■ **Source material**:
+ + + + +
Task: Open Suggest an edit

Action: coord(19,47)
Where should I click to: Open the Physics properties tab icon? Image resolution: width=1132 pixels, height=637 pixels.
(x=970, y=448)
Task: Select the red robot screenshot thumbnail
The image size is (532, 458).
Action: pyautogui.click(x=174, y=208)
+ + + + +
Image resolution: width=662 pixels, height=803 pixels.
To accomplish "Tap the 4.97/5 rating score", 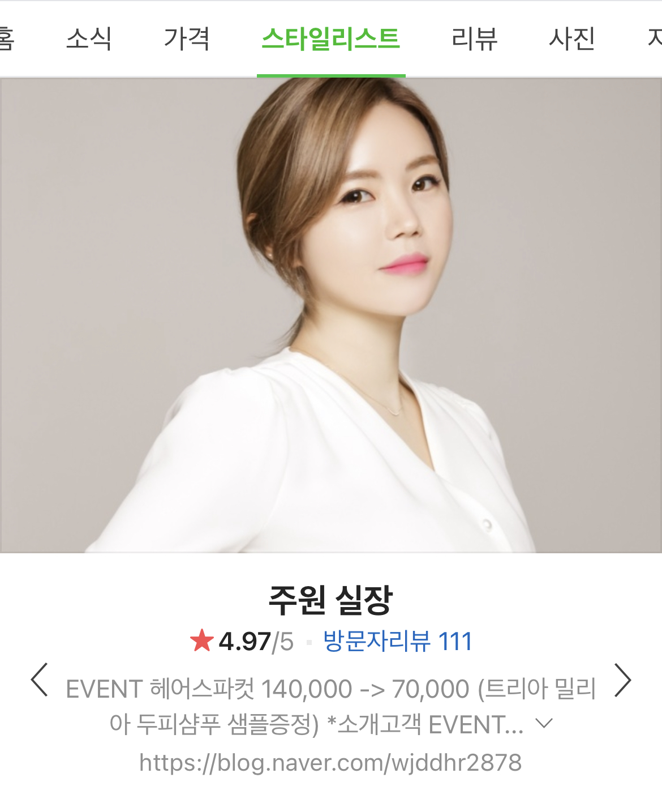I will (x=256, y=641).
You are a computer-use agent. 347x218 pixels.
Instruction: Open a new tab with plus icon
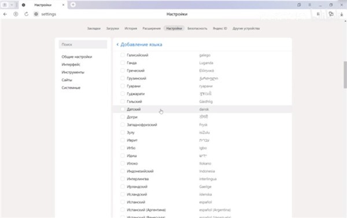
+ + + + +
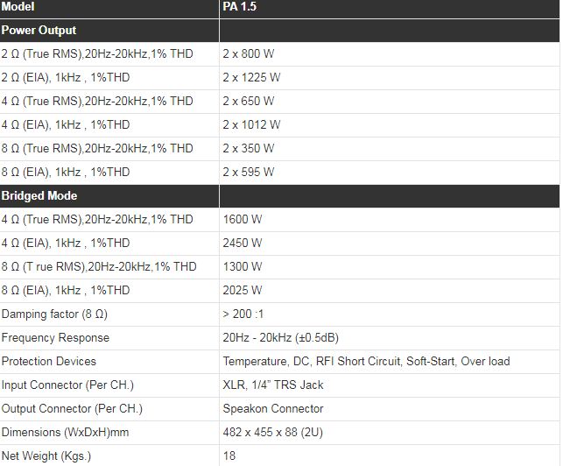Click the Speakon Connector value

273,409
+ + + + +
■ **Task objective**: Could you write out, exactly as they stand, only the lines above that begin at the line with "Task: Open Suggest an edit" and stop after the line with "Task: Select the"?

■ **Result**:
Task: Open Suggest an edit

Action: coord(19,47)
Where should I click to: Open the Physics properties tab icon? Image resolution: width=1132 pixels, height=637 pixels.
(x=970, y=448)
Task: Select the red robot screenshot thumbnail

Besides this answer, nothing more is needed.